-- What needs to be done --
Can you transcribe, word for word, the part of the records that opens with the line containing "Given: Open the" and closes with the line containing "(x=574, y=27)", including both of those lines?

-- Data supplied --
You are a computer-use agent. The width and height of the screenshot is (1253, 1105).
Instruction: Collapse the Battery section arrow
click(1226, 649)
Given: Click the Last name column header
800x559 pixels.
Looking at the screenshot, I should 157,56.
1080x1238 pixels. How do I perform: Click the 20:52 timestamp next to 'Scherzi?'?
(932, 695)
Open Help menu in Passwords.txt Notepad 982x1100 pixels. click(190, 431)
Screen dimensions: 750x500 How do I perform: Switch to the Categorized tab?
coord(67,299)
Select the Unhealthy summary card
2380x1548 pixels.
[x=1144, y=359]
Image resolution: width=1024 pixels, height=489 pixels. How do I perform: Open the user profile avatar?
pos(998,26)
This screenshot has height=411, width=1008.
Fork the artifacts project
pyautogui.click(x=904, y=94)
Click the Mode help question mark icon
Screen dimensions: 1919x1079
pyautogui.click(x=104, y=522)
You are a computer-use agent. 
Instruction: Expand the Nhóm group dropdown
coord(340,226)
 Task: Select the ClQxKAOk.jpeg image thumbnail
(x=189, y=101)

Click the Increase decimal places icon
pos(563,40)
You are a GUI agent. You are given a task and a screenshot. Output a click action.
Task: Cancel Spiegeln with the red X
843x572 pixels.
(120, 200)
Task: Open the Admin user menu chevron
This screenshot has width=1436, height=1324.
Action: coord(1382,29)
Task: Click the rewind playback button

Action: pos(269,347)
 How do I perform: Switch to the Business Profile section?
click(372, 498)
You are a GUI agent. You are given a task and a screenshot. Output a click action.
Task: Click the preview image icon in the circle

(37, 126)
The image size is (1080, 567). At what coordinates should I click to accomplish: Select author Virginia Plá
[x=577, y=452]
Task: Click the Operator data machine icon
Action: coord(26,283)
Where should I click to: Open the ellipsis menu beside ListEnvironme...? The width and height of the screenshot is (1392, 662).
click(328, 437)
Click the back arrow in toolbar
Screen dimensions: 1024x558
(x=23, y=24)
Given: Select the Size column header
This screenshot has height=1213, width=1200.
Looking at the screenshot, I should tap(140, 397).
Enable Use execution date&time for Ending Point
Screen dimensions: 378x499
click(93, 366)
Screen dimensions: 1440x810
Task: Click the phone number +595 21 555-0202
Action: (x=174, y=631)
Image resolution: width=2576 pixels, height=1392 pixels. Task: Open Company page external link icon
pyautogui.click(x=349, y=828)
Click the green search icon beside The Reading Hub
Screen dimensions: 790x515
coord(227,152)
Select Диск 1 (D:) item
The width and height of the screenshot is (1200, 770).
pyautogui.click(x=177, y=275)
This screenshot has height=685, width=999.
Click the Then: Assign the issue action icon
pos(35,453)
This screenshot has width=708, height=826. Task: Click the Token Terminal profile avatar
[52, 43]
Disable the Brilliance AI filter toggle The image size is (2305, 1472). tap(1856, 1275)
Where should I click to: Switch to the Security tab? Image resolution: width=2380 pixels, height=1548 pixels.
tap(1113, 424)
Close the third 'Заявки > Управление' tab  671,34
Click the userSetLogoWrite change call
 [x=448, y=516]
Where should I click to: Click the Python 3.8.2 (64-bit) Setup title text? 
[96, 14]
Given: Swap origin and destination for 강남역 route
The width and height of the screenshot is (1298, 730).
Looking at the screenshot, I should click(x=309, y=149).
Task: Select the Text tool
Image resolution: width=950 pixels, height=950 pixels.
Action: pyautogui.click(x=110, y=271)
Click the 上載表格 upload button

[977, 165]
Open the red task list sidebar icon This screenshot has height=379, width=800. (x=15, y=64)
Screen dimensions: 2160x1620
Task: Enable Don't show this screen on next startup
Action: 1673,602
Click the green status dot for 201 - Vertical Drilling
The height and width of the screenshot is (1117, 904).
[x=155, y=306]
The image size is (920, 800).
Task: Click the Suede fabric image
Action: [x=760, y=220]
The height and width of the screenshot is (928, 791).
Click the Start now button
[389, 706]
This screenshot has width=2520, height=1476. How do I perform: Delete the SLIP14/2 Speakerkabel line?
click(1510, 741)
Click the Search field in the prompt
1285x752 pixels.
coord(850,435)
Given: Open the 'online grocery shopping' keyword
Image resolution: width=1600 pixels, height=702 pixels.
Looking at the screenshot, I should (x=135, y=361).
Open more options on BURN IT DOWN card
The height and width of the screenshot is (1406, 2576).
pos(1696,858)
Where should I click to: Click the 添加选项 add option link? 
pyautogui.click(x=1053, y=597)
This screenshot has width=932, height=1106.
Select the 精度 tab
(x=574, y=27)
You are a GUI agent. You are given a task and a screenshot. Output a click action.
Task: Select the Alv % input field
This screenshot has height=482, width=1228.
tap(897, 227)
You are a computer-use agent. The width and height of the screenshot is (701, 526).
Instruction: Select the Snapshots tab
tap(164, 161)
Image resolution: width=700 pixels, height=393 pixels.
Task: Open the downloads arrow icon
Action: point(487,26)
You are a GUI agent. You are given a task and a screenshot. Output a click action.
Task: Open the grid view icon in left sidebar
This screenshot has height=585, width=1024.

-- Exercise answer --
Given: Open the 'online grocery shopping' keyword
Image resolution: width=1600 pixels, height=702 pixels.
Looking at the screenshot, I should (x=135, y=361).
Open more options on BURN IT DOWN card
The height and width of the screenshot is (1406, 2576).
pos(1696,858)
Where should I click to: Click the 添加选项 add option link? 
pyautogui.click(x=1053, y=597)
This screenshot has width=932, height=1106.
Select the 精度 tab
(x=574, y=27)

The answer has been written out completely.